Proponents of the current Catch Share system argue that so long as the fleet does not exceed a total allowable catch (TAC) then, ecologically speaking, it does not matter when, where, or how it is caught. This approach causes as many problems as it claims to solve. To begin with, it assumes that the total stock biomass has been accurately assessed. Recent conflicting stock assessments demonstrate the self-evident truth that we have no practical way of assessing fish stocks accurately enough to assign an appropriate TAC. Furthermore, scientists and fishermen agree that there are many, even dozens, of cod sub-stocks. Scientists believe that these sub-stocks of fish not only travel together, but also spawn together, in very specific areas. Unfortunately, the current system of catch shares promotes a concentration of fishing effort wherever there is a concentration of fish, such as Stellwagen Bank. The Days at Sea system of management, although dysfunctional, mitigated this sort of decimation of these densely concentrated fish with daily trip limits.

3. Match Scale to Scale

The implementation of Catch Shares incentivized larger-scale vessels to fish in greater volume, in shorter amounts of time, and in inshore areas. For over 15 years fishermen who exclusively fished inshore with smaller, less aggressive operations sacrificed through austere catch limits and reduced time at sea, to rebuild these inshore stocks, only to now watch as larger offshore-vessels undo the progress for which the smaller operations sacrificed. This obtuse scale of fishing pressure applied to inshore areas is unsustainable and unacceptable. The scale of fishing must be matched to the scale of the ecosystem in order to rebuild the fish.

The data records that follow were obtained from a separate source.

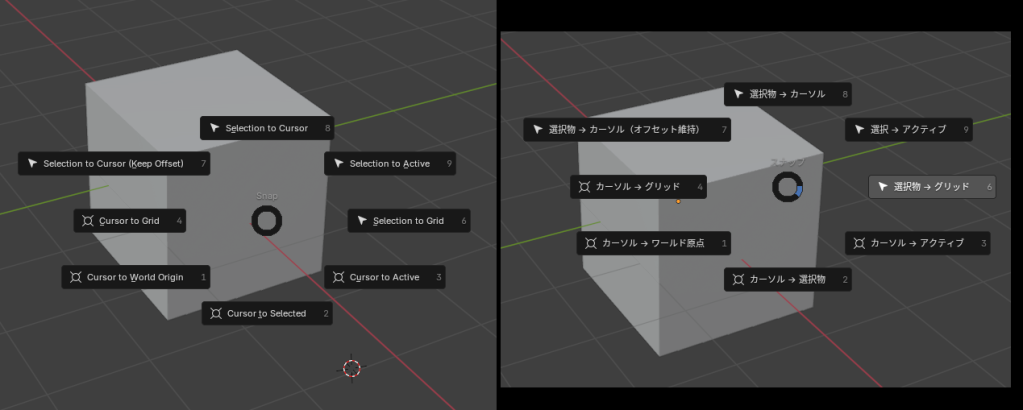Choose 選択物 → カーソル（オフセット維持）
Screen dimensions: 1023x410
(x=626, y=129)
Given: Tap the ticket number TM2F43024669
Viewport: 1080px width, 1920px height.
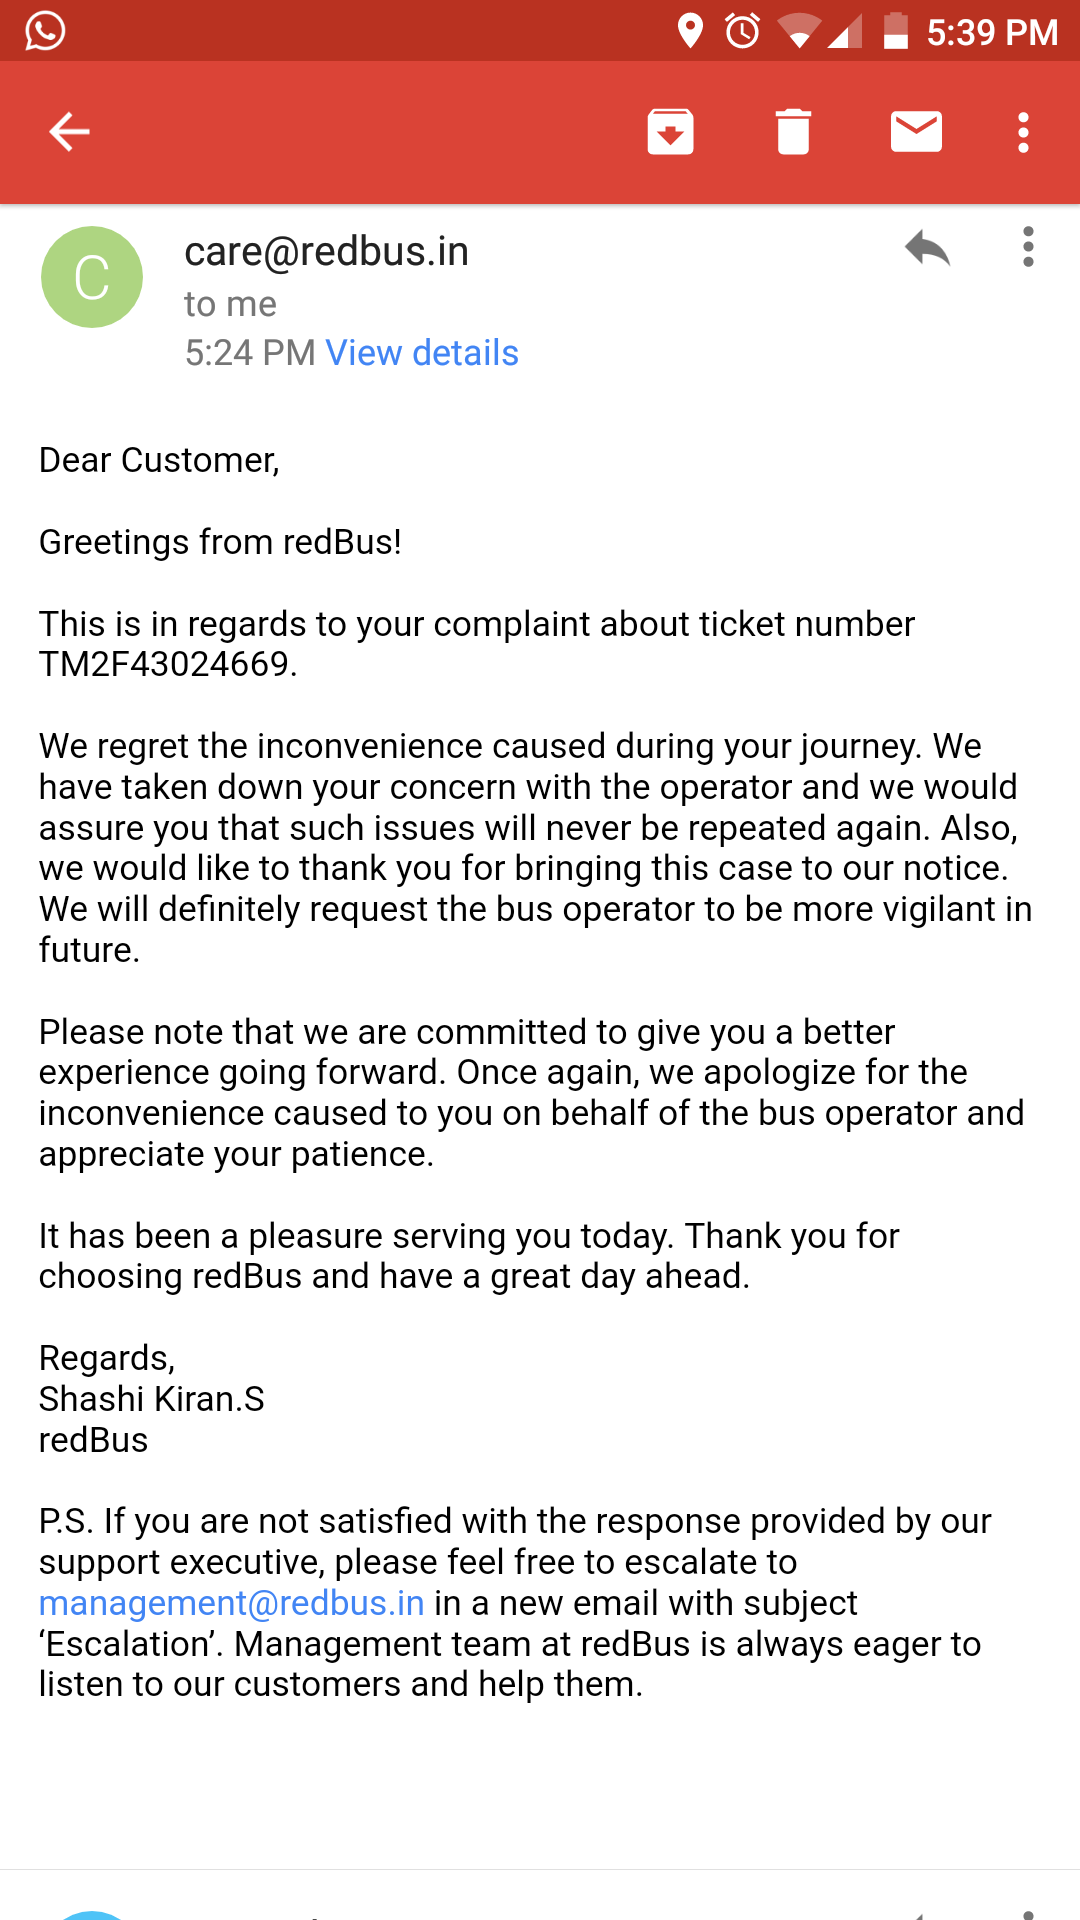Looking at the screenshot, I should click(167, 664).
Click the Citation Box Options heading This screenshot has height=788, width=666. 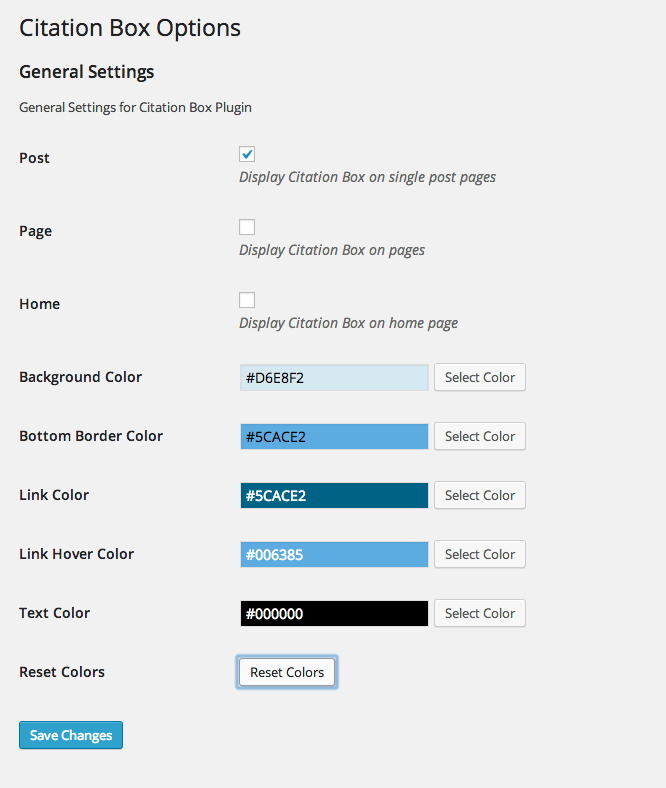coord(130,28)
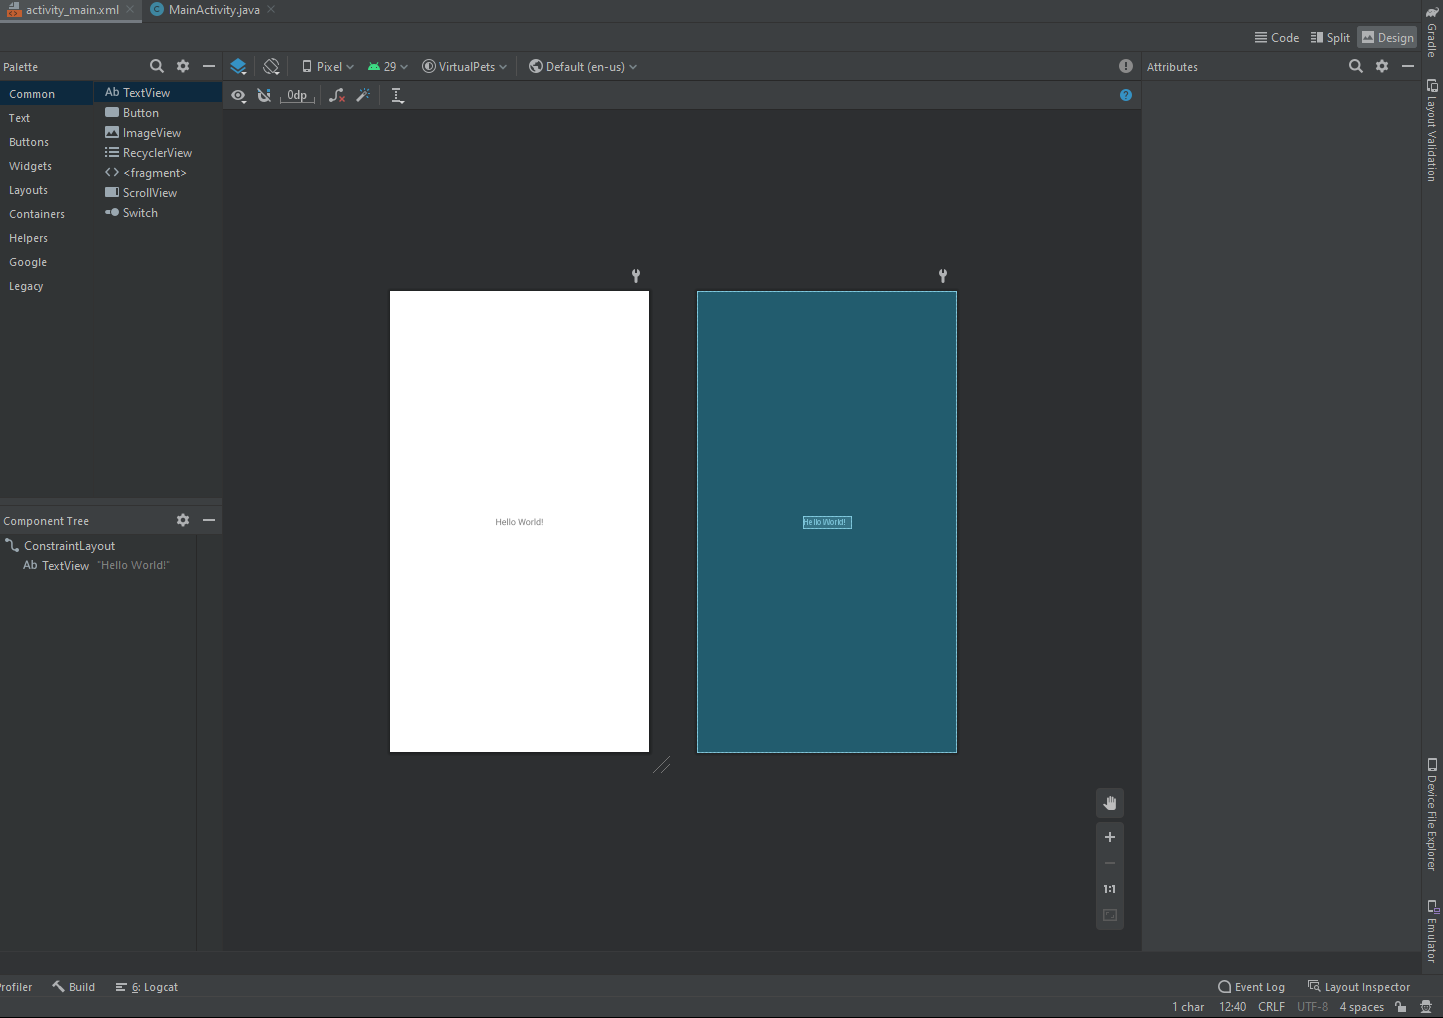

4. No More Single Species Management

If we are serious about saving the fish, cod for example, then we have to address the full scope of what is required. This means addressing what cod eat, what eats cod, as well as the non-fishing impacts that affect cod growth such as ocean acidification, climate change and pollution. Current management only looks at rebuilding stocks through a narrow species by species lens. Current fisheries management ignores complex interspecies interaction and outside influences. This must end if we are to actually rebuild stocks.

5. Access to Owner-operator and Independent Fishermen is Important

By design, Catch Share programs consolidate the fishing fleet. It remains critical that fishing access remain in the hands of independent people who have a vested interest in the long-term viability of the fishery. This model has worked for lobsters and it will work for Groundfish, too.
Solving these problems will require major policy changes. The Fleet Diversity Amendment 18 is one opportunity to reform and reshape the fishery that we all want to see. I invite anyone who cares about the future of the groundfish to support Amendment 18 and get involved in discussions to shape its outcome. The Northwest Atlantic Marine Alliance is helping organize a series of community workshops to get fishermen involved in this process. Workshops will take place February 28 – March 6 in Rockport ME, Portsmouth NH, Gloucester MA, Barnstable MA, and Point Judith RI. Visit www.whofishesmatters.org for more details.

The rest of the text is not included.